ALS 2000 Abstract
Performance Comparison of LAM/MPI, MPICH,
and MVICH on a Linux Cluster connected by a
Gigabit Ethernet Network.
Hong Ong and Paul Farrell, Kent State University
Abstract
Due to the increase in network hardware speed and the availability of low cost high performance workstations, cluster
computing has become increasingly popular. Many research institutes, universities, and industrial sites around the
world have started to purchase/build low cost clusters, such as Linux Beowulf-class clusters, for their parallel
processing needs at a fraction of the price of mainframes or supercomputers.
On these cluster systems, parallel processing is usually accomplished through parallel programming libraries such as
MPI, PVM [Geist], and BSP [Jonathan]. These environments provide well-defined portable mechanisms for which
concurrent applications can be developed easily. In particular, MPI has been widely accepted in the scientific parallel
computing area. The use of MPI has broadened over time as well. Two of the most extensively used MPI
implementations are MPICH [Gropp], [Gropp2] from Mississippi State University and Argonne National Laboratory
and LAM [LSC] originally from Ohio Supercomputing Center. LAM is now being maintained by the University of
Notre Dame. The modular design taken by MPICH and LAM has allowed research organizations and commercial
vendors to port the software to a great variety of multiprocessor and multicomputer platforms and distributed
environments.
Naturally, there has been great interest in the performance of LAM and MPICH for enabling high-performance
computing in clusters. Large scale distributed applications using MPI ( either LAM or MPICH ) as communication
transport on a cluster of computers impose heavy demands on communication networks. Gigabit Ethernet technology,
among others high-speed networks, can in principle provide the required bandwidth to meet these demands. Moreover
it also holds the promise of considerable price reductions, possibly even to commodity levels, as Gigabit over copper
devices become more available and use increases. However, it has also shifted the communication bottleneck from
network media to protocol processing. Since LAM and MPICH use TCP/UDP socket interfaces to communicate
messages between nodes, there have been great efforts in reducing the overhead incurred in processing the TCP/IP
stacks. However, the efforts have yielded only moderate improvement. Since then, many systems such as U-Net
[Welsh], BIP [Geoffray], and Active Message [Martin] have been proposed to provide low latency and high bandwidth
message-passing between clusters of workstations and I/O devices that are connected by a network. More recently, the
Virtual Interface Architecture (VIA) [Compaq] has been developed to standardize these ideas. VIA defines mechanisms
that will bypass layers of protocol stacks and avoid intermediate copies of data during sending and receiving messages.
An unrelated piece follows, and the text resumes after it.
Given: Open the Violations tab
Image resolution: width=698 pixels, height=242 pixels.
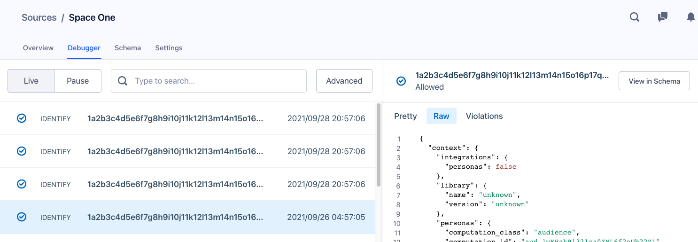Looking at the screenshot, I should 484,116.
Elimination of this overhead not only enables significant communication performance increases but will also result in a
significant decrease in processor utilization by the communication subsystem. Since the introduction of VIA, there have
been several software and hardware implementations of VIA. Berkeley VIA [Buonadonna], Giganet VIA [Speight],
M-VIA [MVIA], and FirmVIA [Banikazemi] are among these implementations. This has also led to the recent
development of VIA-based MPI communications libraries, noticeably MVICH [MVICH].